Set task: Rewrite the listing below with every "combo box" changed to "dropdown list" and nothing else altered, leaving out the pictures.

━━━━━ Information given

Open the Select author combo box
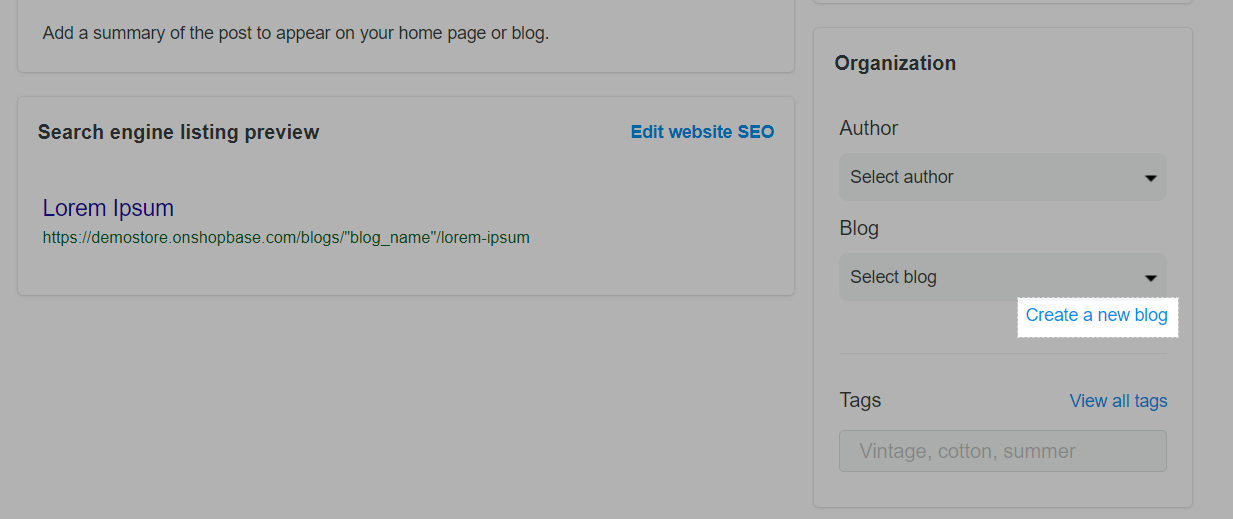The image size is (1233, 519). [1003, 177]
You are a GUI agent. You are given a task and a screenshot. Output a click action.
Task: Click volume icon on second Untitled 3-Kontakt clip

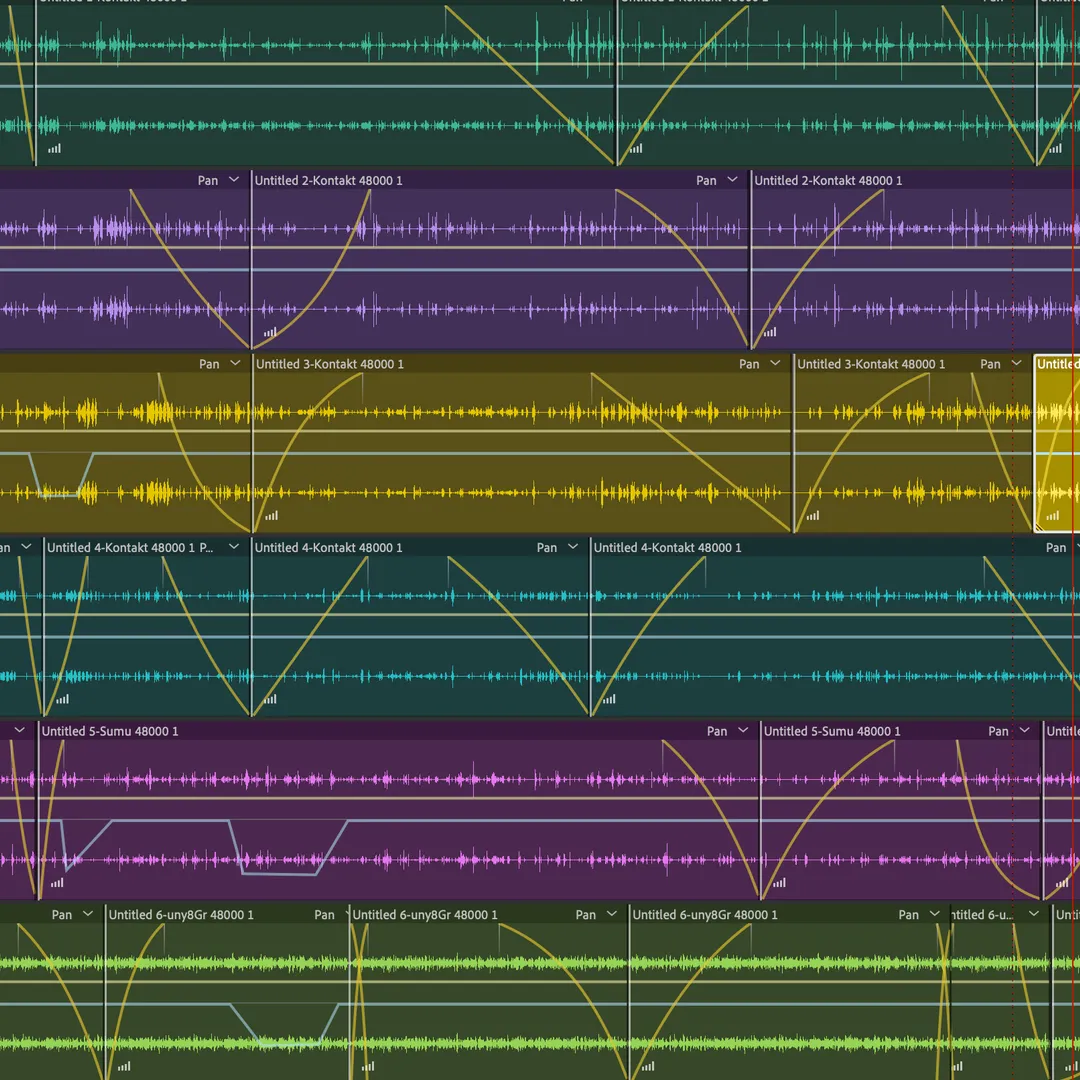pyautogui.click(x=812, y=516)
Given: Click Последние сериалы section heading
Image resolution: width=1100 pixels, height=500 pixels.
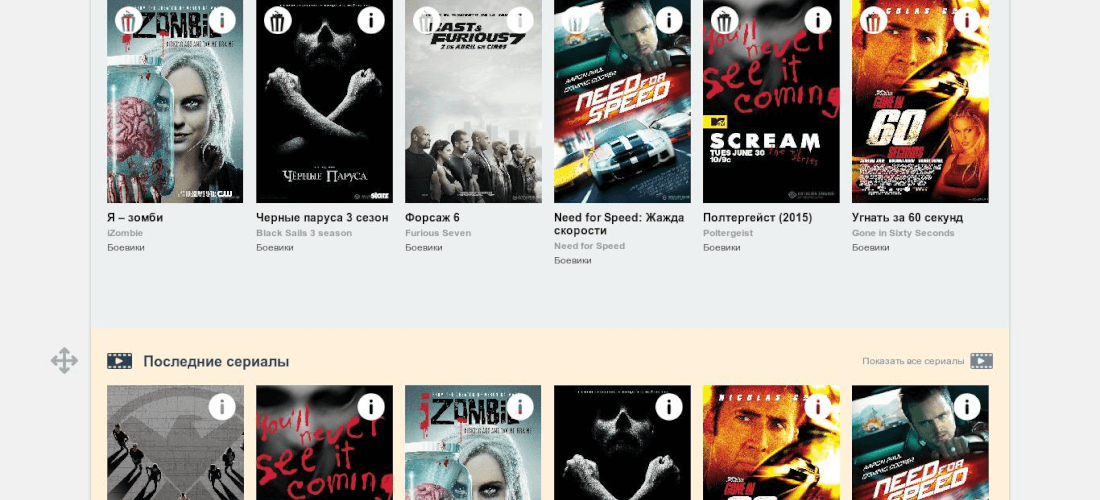Looking at the screenshot, I should point(216,362).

━━━━━━━━━━

The result:
Open the Select author dropdown list
The image size is (1233, 519). [1003, 177]
You are a GUI agent. You are given a task and a screenshot. Output a click action.
Task: Click volume icon on second Untitled 3-Kontakt clip

pyautogui.click(x=812, y=516)
Given: Click Последние сериалы section heading
Image resolution: width=1100 pixels, height=500 pixels.
Looking at the screenshot, I should point(216,362).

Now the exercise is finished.